> [Questions]:
- a) Answer these from the article on Bannon's comments:
(i) What two words did Bannon use for the June 2016 Trump Tower meeting?
(ii) Which election loss does the president's statement blame on Bannon?
(iii) What did the president say about Bannon as recently as October?
- b) The article on Bannon's comments says they won't destroy Trump. Using the article's own reasoning, explain why.

Why Bannon’s treason comments won’t destroy Trump

  • Steve Bannon's is quoted in a new book claiming that President Trump must have met personally with the Russians who previously met with Donald Trump, Jr.
  • President Trump has responded with a statement saying Bannon has "lost his mind."
  • Like every other Trump-related explosive story of the past two years, this will eventually be replaced by another outrage story.
White House Chief Strategist Steve Bannon (R) listens to U.S. President Donald Trump.
Getty Images
White House Chief Strategist Steve Bannon (R) listens to U.S. President Donald Trump.

The old saying "Politics makes strange bedfellows" has an equally true and pithy corollary: "Politics makes enemies out of the best of friends."

We're already seeing a lot of both in excerpts from Michael Wolf's upcoming book about the 2016 Trump campaign that were published today in New York magazine.

The most explosive segment is a series of quotes by former White House senior adviser Steve Bannon, who said the June 2016 Trump Tower meeting between the president's eldest son Donald Jr. and a Russian lawyer was "treasonous" and "unpatriotic."

Bannon is also quoted as saying there was "zero" chance that then-candidate Trump did not meet with the attendees at a later date or time.

The White House has responded with a statement from President Trump saying that "(Bannon) not only lost his job" but also "lost his mind" when he left the White House. The statement goes on to say Bannon had little to do with Trump's election victory, blames him for the GOP loss in the Alabama special U.S. Senate election last month, and claims that Bannon is "only in it for himself."

This is all coming from the same president who told the public as recently as October that he had a "very good relationship" with Bannon and, "I like him."

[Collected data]

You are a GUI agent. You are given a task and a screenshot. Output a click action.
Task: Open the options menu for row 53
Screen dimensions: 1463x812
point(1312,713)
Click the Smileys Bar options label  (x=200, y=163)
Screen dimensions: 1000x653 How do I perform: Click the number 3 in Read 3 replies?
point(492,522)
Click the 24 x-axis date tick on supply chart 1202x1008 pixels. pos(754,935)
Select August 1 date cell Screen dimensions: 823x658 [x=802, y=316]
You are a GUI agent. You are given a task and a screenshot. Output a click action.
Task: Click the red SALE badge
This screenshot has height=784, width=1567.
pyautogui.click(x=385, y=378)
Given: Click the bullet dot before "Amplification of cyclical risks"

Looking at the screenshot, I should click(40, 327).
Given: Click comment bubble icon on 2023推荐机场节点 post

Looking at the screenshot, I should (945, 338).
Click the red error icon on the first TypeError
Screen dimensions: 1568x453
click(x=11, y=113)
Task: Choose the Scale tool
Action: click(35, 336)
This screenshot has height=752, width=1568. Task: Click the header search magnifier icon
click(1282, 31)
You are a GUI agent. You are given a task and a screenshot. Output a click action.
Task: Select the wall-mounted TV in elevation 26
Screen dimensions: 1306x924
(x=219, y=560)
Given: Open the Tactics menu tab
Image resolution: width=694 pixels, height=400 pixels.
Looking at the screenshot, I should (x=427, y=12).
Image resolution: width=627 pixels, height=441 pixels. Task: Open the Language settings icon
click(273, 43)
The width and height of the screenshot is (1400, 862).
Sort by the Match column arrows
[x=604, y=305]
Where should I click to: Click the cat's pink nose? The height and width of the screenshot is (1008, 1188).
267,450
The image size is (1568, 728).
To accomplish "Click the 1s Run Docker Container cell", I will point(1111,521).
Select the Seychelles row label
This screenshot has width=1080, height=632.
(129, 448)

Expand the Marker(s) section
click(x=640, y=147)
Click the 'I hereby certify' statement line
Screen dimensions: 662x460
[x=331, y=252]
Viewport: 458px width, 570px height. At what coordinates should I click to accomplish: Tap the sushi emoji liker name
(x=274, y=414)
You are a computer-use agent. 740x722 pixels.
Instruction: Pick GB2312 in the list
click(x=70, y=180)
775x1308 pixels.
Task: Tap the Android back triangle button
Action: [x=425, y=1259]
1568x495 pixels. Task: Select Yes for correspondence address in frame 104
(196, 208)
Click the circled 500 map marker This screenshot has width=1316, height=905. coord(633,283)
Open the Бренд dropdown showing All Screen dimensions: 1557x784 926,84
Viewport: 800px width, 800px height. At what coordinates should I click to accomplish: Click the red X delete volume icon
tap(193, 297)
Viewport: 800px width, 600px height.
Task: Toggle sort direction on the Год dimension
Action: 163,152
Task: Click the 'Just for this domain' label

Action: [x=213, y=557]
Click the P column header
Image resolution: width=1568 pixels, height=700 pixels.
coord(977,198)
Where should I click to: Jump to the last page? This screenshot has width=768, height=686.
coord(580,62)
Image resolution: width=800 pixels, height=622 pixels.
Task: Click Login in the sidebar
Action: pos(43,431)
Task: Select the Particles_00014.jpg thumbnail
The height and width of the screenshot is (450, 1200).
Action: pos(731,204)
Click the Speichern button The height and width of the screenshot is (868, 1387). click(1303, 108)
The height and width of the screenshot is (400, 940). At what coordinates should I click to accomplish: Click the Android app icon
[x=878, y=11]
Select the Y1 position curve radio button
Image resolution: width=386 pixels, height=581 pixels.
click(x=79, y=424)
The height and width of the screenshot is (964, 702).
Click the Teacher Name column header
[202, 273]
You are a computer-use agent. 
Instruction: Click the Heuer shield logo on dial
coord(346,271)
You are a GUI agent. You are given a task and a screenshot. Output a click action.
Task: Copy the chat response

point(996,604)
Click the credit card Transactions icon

> [Replies]:
- a)
(i) "Treasonous" and "unpatriotic."
(ii) The GOP loss in last month's Alabama special U.S. Senate election.
(iii) That he had a "very good relationship" with Bannon, and "I like him."

- b) Like every other explosive Trump-related story of the past two years, this one will eventually be replaced by another outrage story.